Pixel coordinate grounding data

____________________

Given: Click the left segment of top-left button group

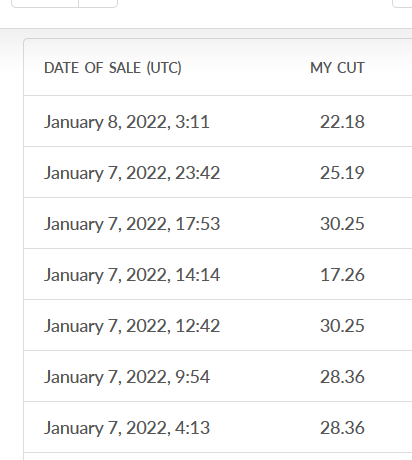Looking at the screenshot, I should tap(45, 3).
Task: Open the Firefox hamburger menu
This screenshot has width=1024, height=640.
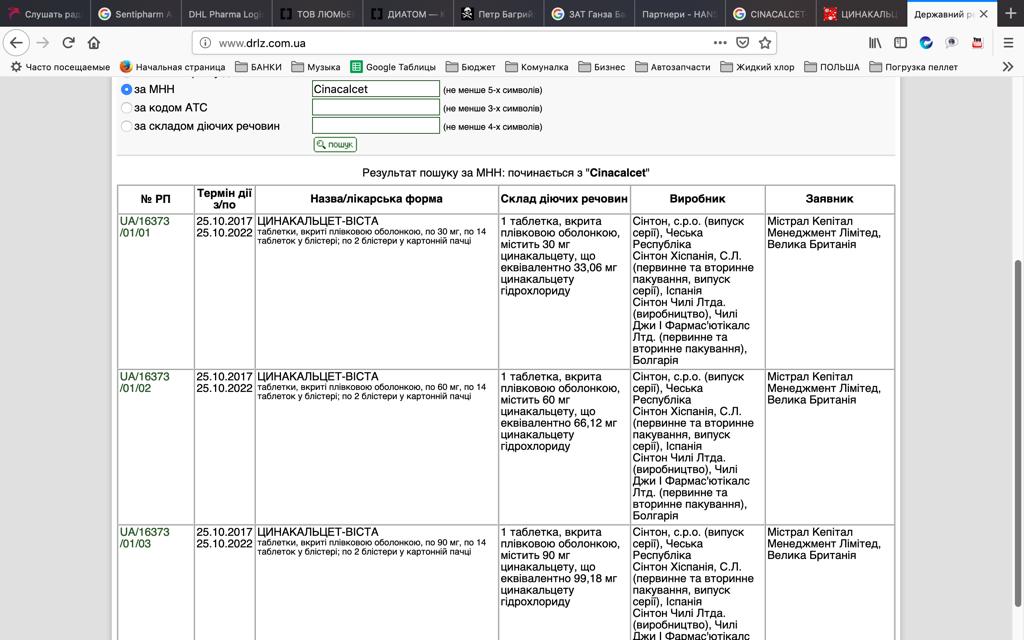Action: click(x=1005, y=43)
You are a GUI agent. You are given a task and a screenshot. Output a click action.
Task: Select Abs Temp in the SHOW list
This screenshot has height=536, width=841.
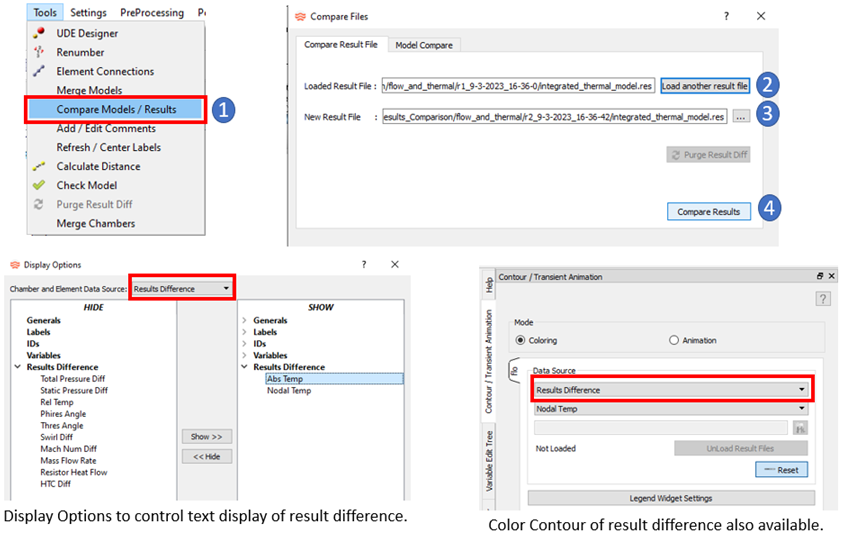[x=285, y=379]

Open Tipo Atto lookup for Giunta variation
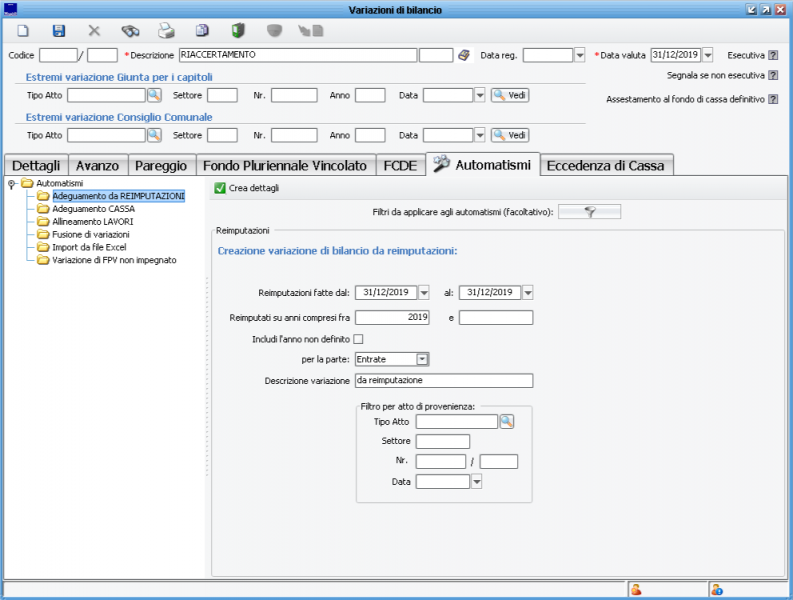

____________________

Activity => Lines above with "Open" in them are the ones to copy.

Response to the task =>
Task: Open the Firefox hamburger menu
Open Tipo Atto lookup for Giunta variation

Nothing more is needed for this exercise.